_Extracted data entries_

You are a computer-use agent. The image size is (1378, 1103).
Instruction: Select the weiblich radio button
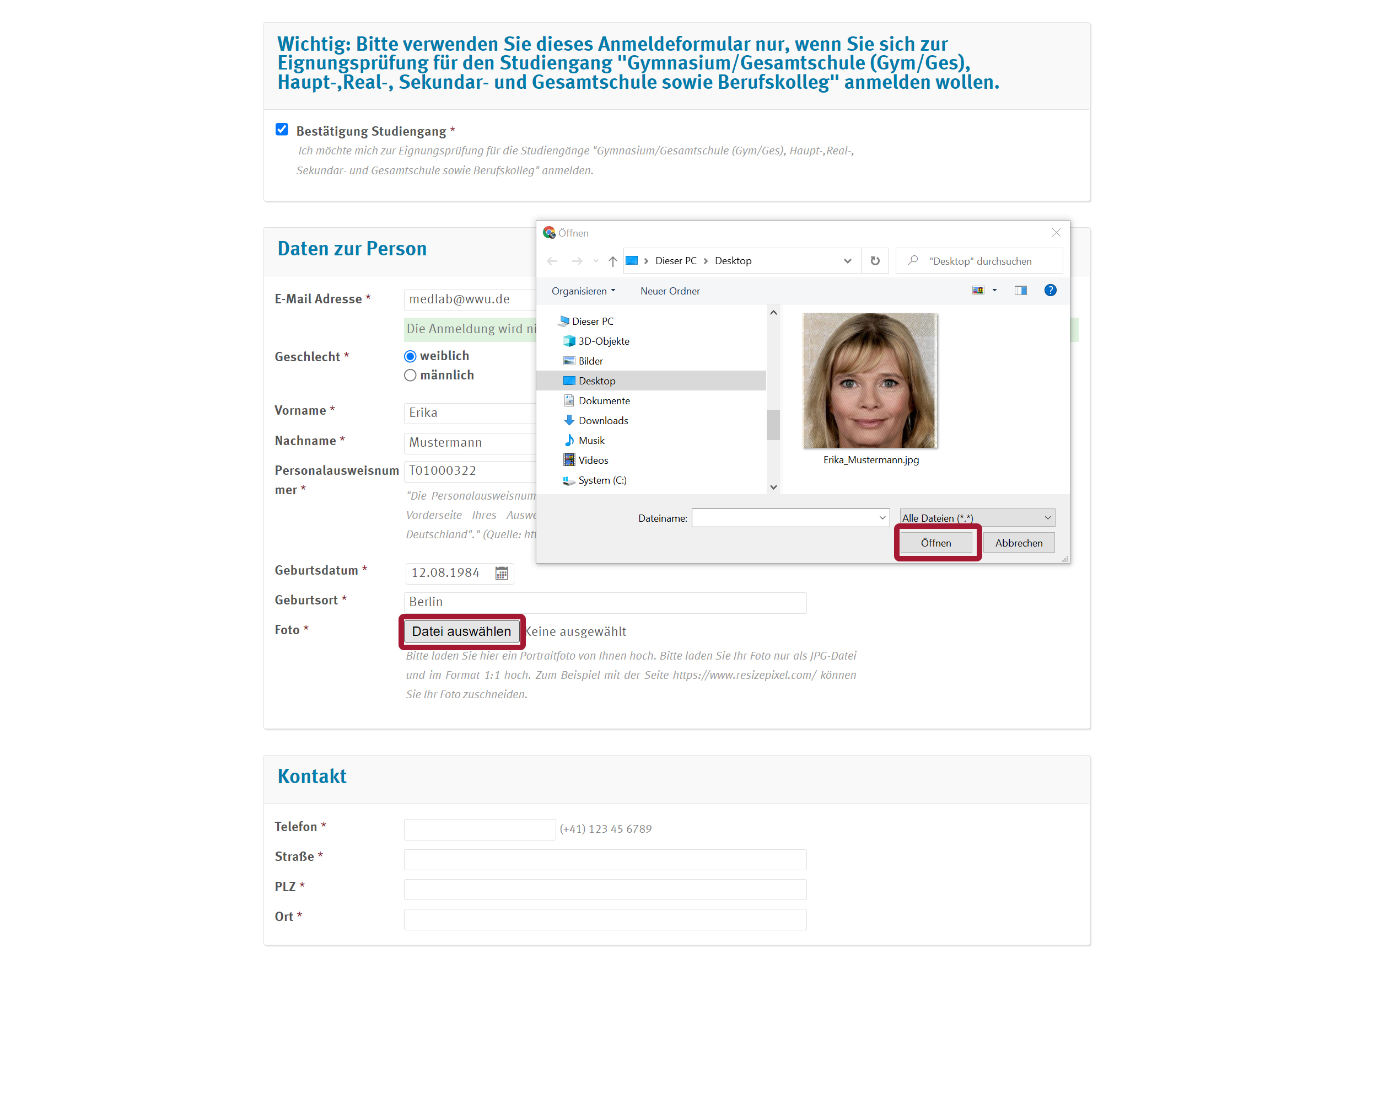click(x=410, y=356)
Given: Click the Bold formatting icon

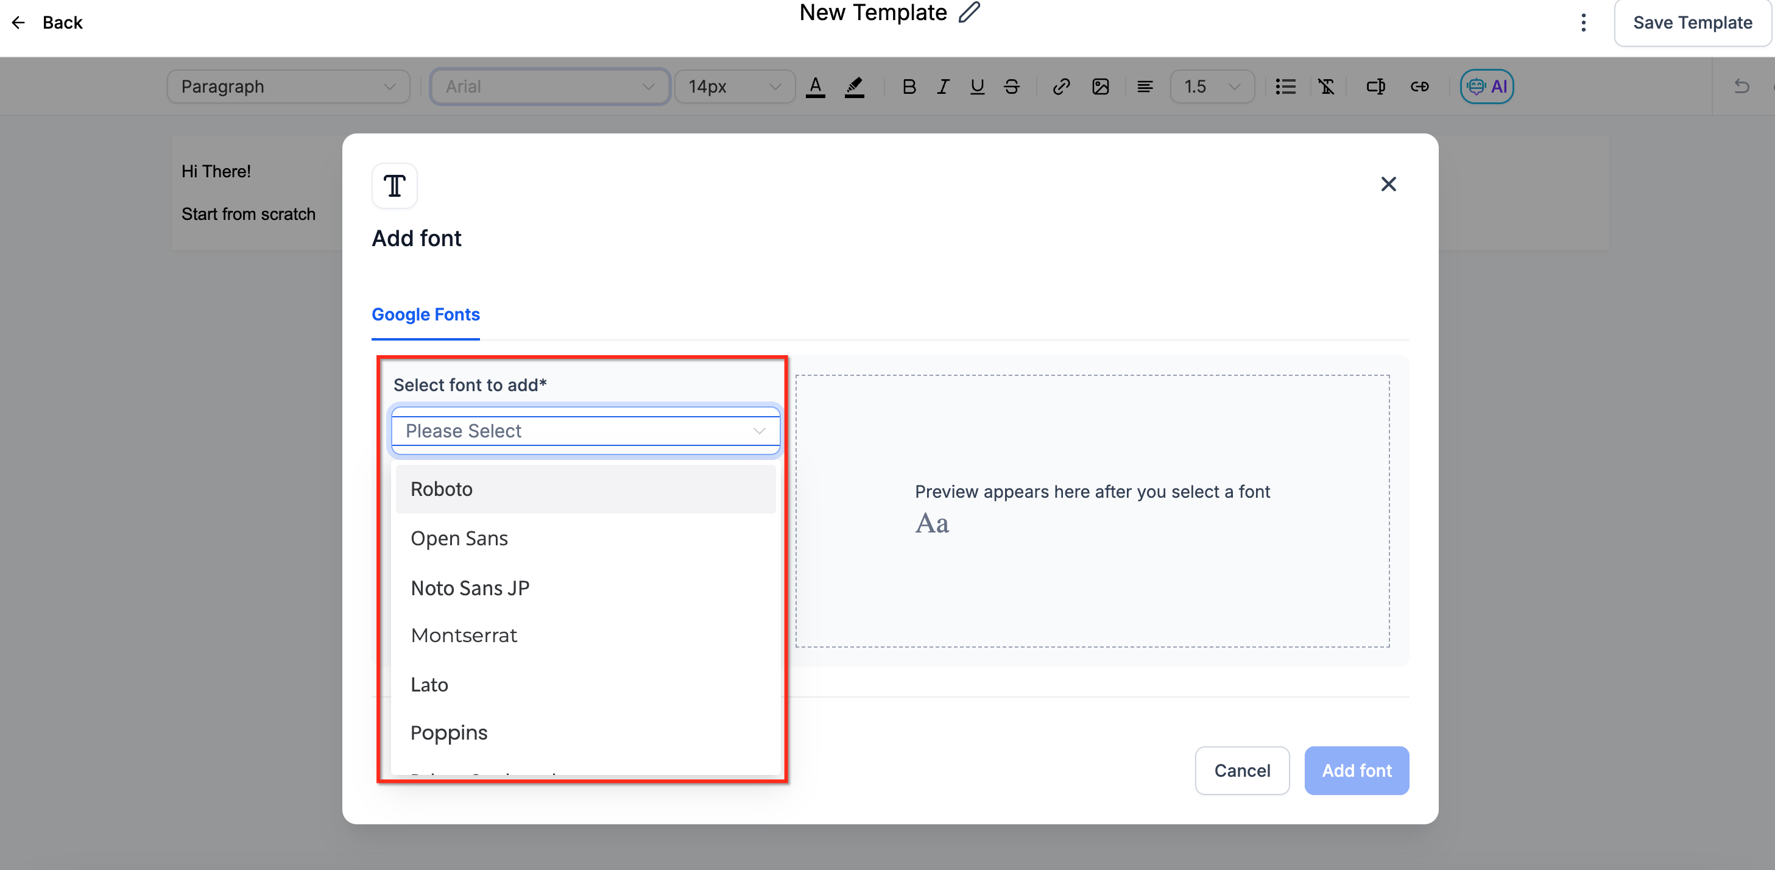Looking at the screenshot, I should point(909,87).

_What is needed_
Starting with the top line, write out all the data above exactly; keep the pictures out.

_Written reply_
You are a computer-use agent. The image size is (1378, 1103).
Instruction: Select the weiblich radio button
click(x=410, y=356)
Given: Click the Bold formatting icon

Looking at the screenshot, I should point(909,87).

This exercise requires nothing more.